It’s Sunday morning. I had thought maybe of retracing my steps to my childhood church, twenty miles away; but the moment passed. I will stay in the village.
In fact, I am locked in my father’s house; he may or may not have set the alarm before he went to bed last night, so I dare not open any doors.
Instead tonight, before dinner, I will make my way downhill to the village church for Evening Prayer. My mother’s grave marker will be the last thing to greet me before the open door.
It is never easy, returning. In part, this time, that is because my legs have been destroyed by the mountain. It was strange; we both remembered clearly the frightening and unforgiving ridge. We had both forgotten completely the amount of full-on, full-body rock climbing it took to get that far, and more on the other side.

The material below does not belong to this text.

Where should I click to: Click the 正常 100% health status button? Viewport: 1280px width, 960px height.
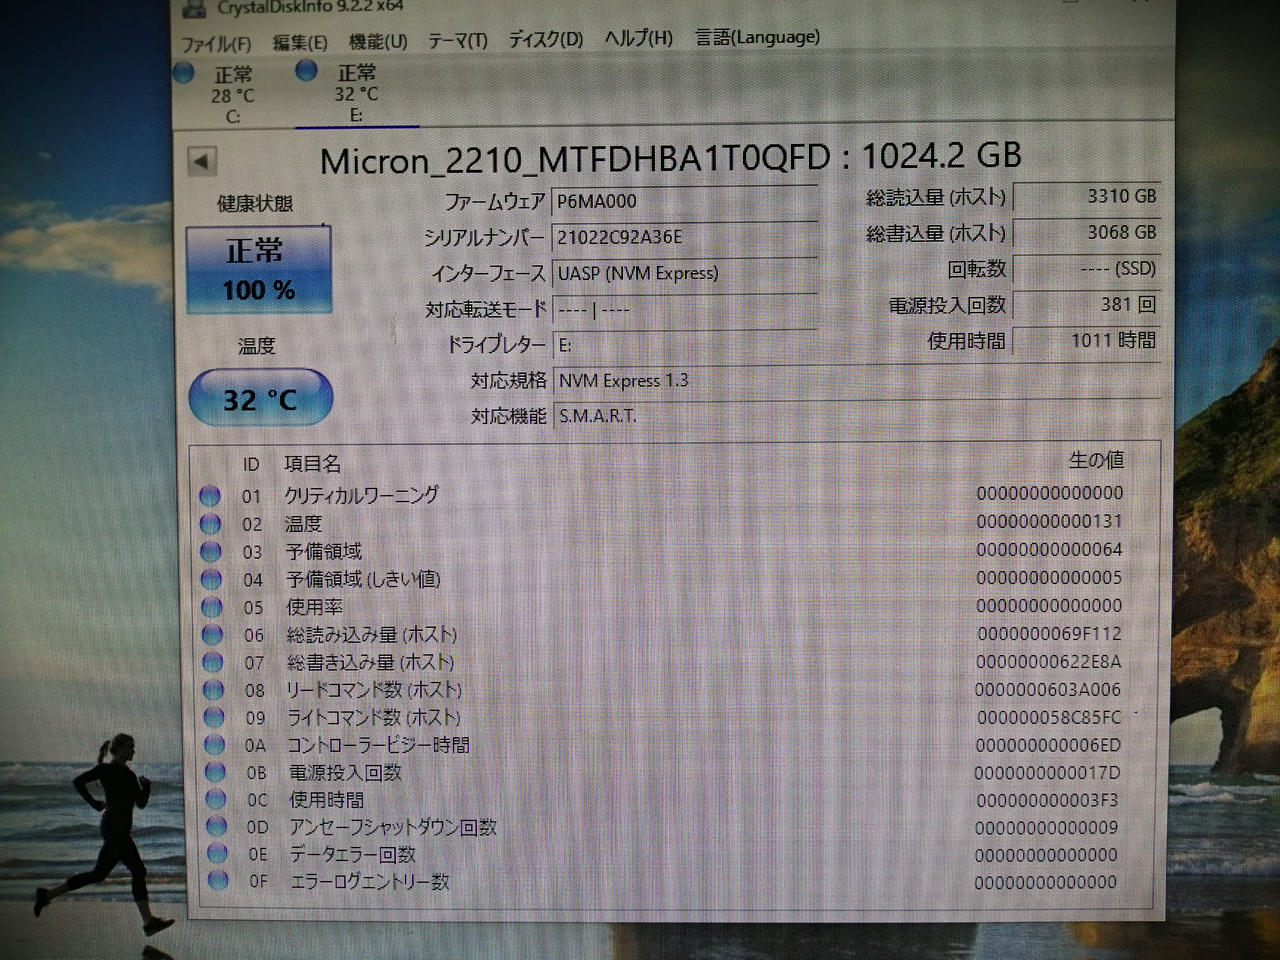(258, 270)
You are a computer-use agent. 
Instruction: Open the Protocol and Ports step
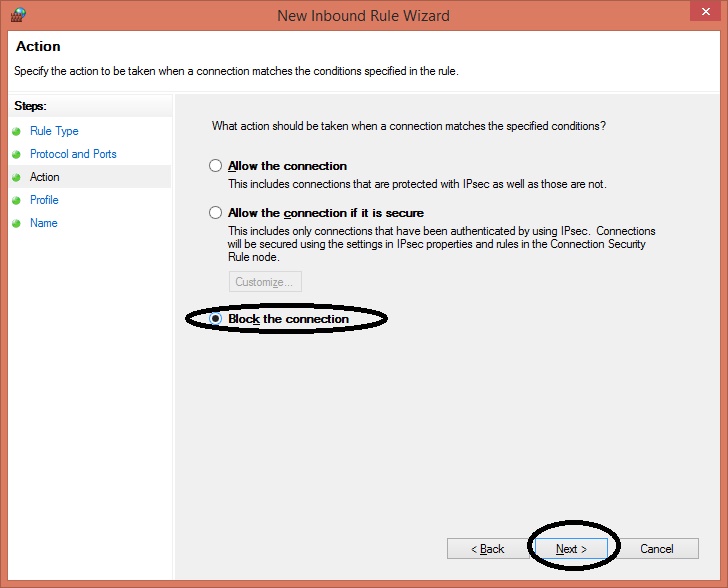pos(73,154)
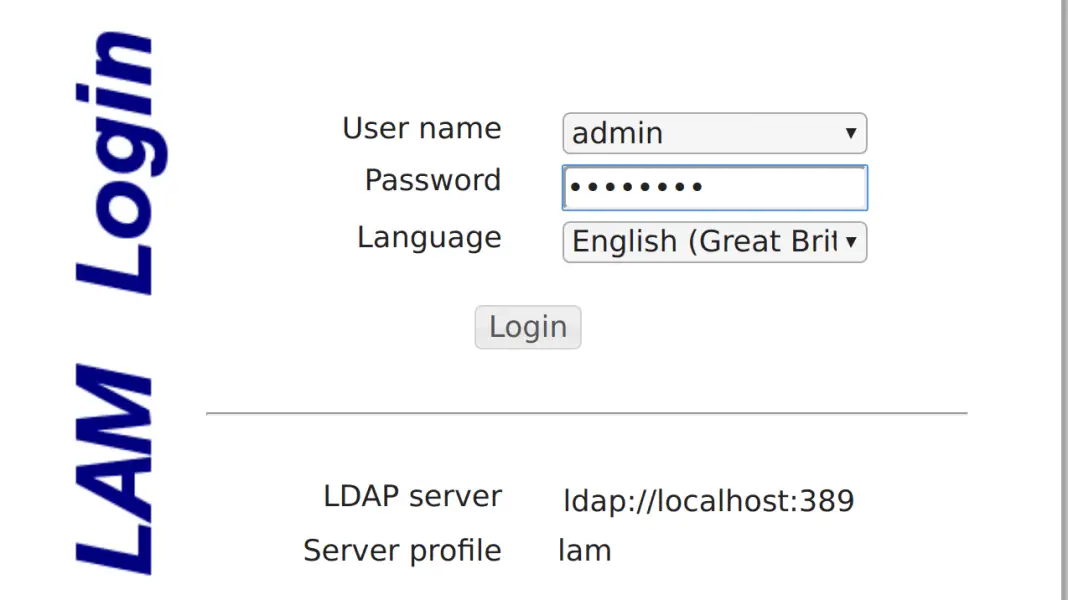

I think that I managed it more easily this time than decades ago. I was less afraid, for certain. I have learned, somewhere along the way, to trust my body, having got me this far. I have learned that what will hurt and destroy and throw me down is less easily predicted or mapped out than 35mph winds on a narrow ridge. I have learned, not to tempt fate nor to accept it, but to work with it.
I am in no more pain, coming down, than last time; but that is not saying too much.
The prospect of descending the steep hill to church, let alone coming back up, is daunting; but there is no easy way out. It is Sunday morning, and I am locked in my father’s house, waiting.